Un livre récemment paru explore les archives photographiques de Corita Kent, une artiste novatrice dans le Los Angeles des années 1960.

Peut-être est-ce son enfance à Hollywood dans les années 1920 qui a inspiré la jeune Frances Elizabeth Kent. Sous le nom de Corita Kent, cette ancienne bonne soeur catholique a bouleversé l’Église dans les années 1960, en utilisant l’art, la photographie, la performance et le design.

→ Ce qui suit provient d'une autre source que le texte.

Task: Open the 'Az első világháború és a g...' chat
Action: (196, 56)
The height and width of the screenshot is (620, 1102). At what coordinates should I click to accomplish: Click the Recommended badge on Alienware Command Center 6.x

En 1936, après avoir terminé ses études secondaires elle rejoint l’Immaculate Heart of Mary (IHM), la plus grande communauté religieuse de Los Angeles, Frances Elizabeth Kent prend alors le nom de Sœur Corita. Elle commence à y enseigner l’art tout en poursuivant sa maîtrise en histoire de l’art.

© Corita Kent
© Corita Kent
© Corita Kent
© Corita Kent

Au début des années 1950, Kent s’intéresse ensuite à la sérigraphie et se tourne naturellement vers le travail d’Andy Warhol et du mouvement émergent du pop art. Elle réalise en parallèle des milliers de diapositives couleur 35 mm documentant des scènes de la vie quotidienne avec un sens de l’humour qui la caractérise.

Le livre intitulé Corita Kent: Ordinary Things Will Be Signs for Us amène une exploration captivante de ses archives, cet ouvrage nous transporte au cœur du Los Angeles des années 1950-1960, révélant des images pleines de vie qui évoquent une projection de diapositives comme on en faisait autrefois.

Au cœur de l’avant-garde de Los Angeles

Les chroniques de la vie quotidienne réalisées par Corita Kent ont la grandeur cinématographique d’un film de Billy Wilder. L’une de ses images montre une foule de fidèles en vêtements pastel et chapeaux du dimanche, rassemblés pour célébrer Marie. L’image est ponctuée d’inscriptions, avec des jeux de caractères et des couleurs vives qui taquinent le regard. Des éléments à la fois étranges et familiers, tout comme les boîtes Brillo d’Andy Warhol, que Kent a photographiées.

« Je suis sûre que si j’avais été une gentille petite femme au foyer, je n’aurais jamais rencontré toutes ces idées »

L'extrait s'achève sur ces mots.